**DOCUMENT EXTRACT:**
> Human attention is truly ephemeral, with a ridiculously short span.
I do not believe this at all. I think you'd have to have a very limited experience working with other human beings to be able to believe this.
> and by training it better.
"Oh yea, just do it _better_. That's your problem." Perhaps some people operate without any context but most of us find the experience lacking.
That's a simple neurologic fact, there's nothing to believe. You can use a trivial experiment to verify that you can't keep details in your sliding attention window for more than a few seconds or focus on more than a few things simultaneously. Human memory and cognition is layered and this immediate layer is what resembles the model's context the most.
You're possibly mixing it up with long-term memory which doesn't keep immediate facts and details, it's for heavily processed and compressed summaries, for the lack of a better analogy from the LLM world. You aren't keeping the entire codebase in your memory, just its highly processed and conceptualized version. This conceptualization can be somewhat emulated as an agentic loop, but it can only go so far, current models quickly lose coherency and aren't good enough to predict what's important.

**DATA PROVIDED:**
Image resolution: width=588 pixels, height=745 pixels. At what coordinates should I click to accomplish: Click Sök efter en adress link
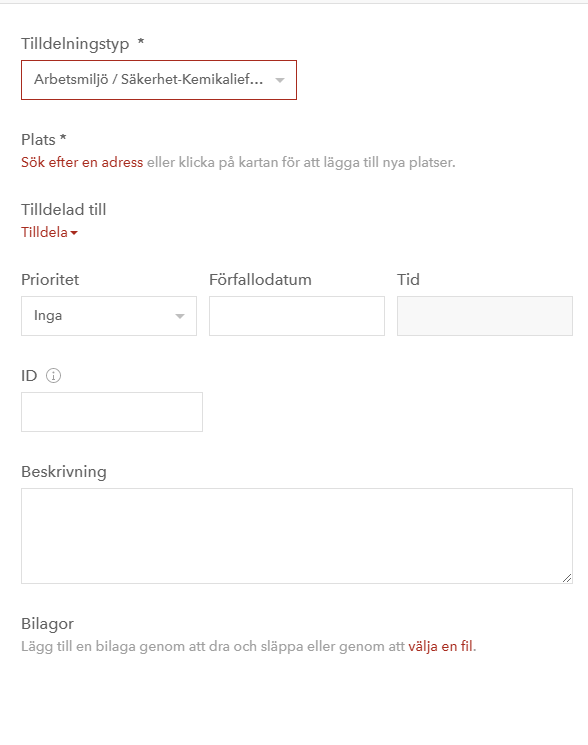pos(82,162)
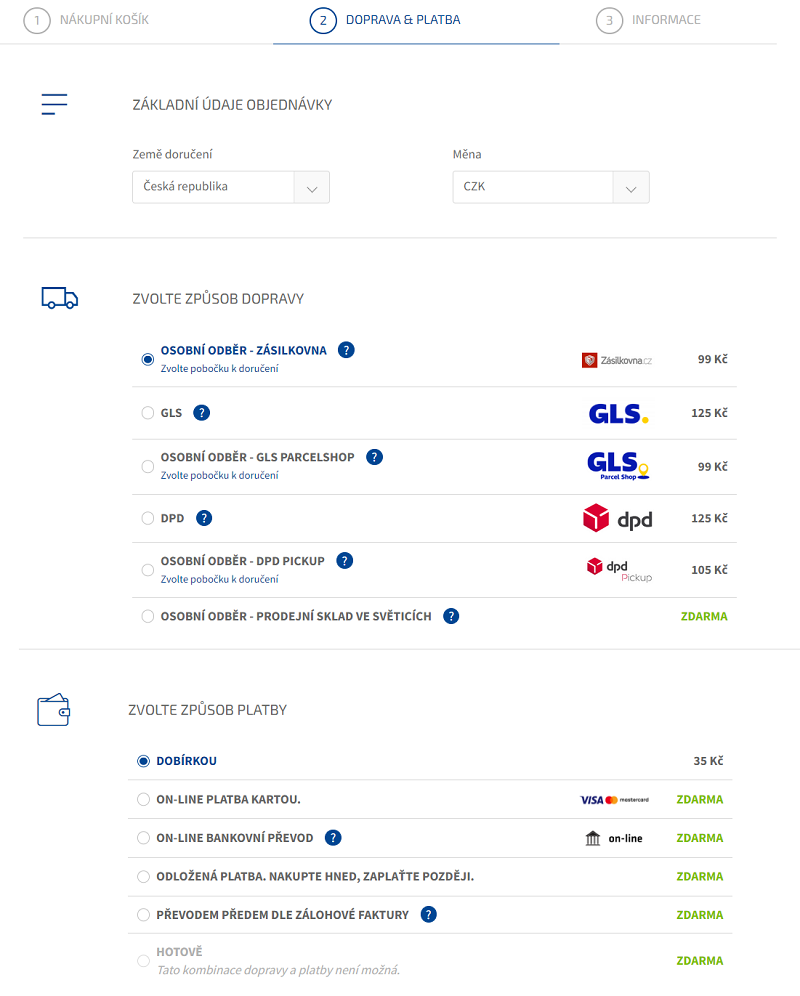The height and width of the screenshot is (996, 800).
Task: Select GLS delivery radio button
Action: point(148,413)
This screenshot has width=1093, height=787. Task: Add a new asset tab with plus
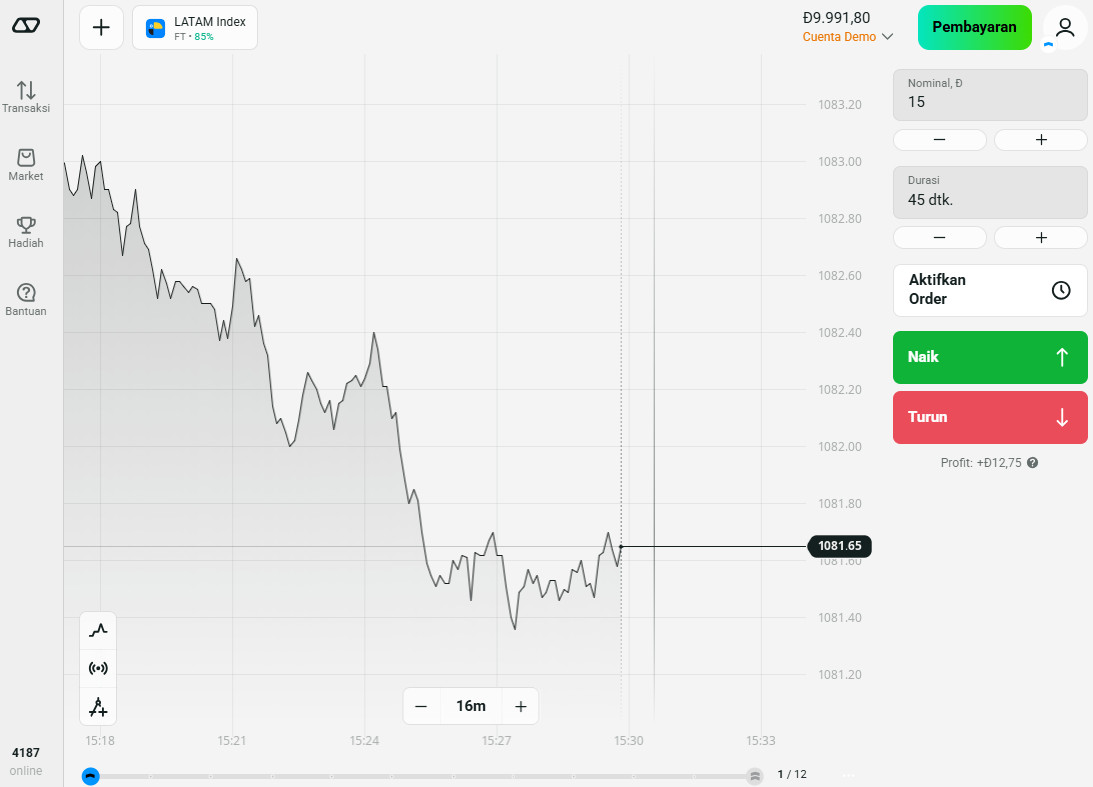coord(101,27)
--
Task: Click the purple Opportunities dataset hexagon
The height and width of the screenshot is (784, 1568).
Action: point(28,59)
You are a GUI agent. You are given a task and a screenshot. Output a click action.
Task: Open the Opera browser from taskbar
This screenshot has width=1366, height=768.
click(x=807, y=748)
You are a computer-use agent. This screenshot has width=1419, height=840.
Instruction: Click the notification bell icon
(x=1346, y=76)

**WORK TO COMPLETE:** Swap "experiment" for "test" in the thread on human attention, giving the passage that starts at "I do not believe" and ends at "context the most.".

**WRITTEN SOLUTION:**
I do not believe this at all. I think you'd have to have a very limited experience working with other human beings to be able to believe this.
> and by training it better.
"Oh yea, just do it _better_. That's your problem." Perhaps some people operate without any context but most of us find the experience lacking.
That's a simple neurologic fact, there's nothing to believe. You can use a trivial test to verify that you can't keep details in your sliding attention window for more than a few seconds or focus on more than a few things simultaneously. Human memory and cognition is layered and this immediate layer is what resembles the model's context the most.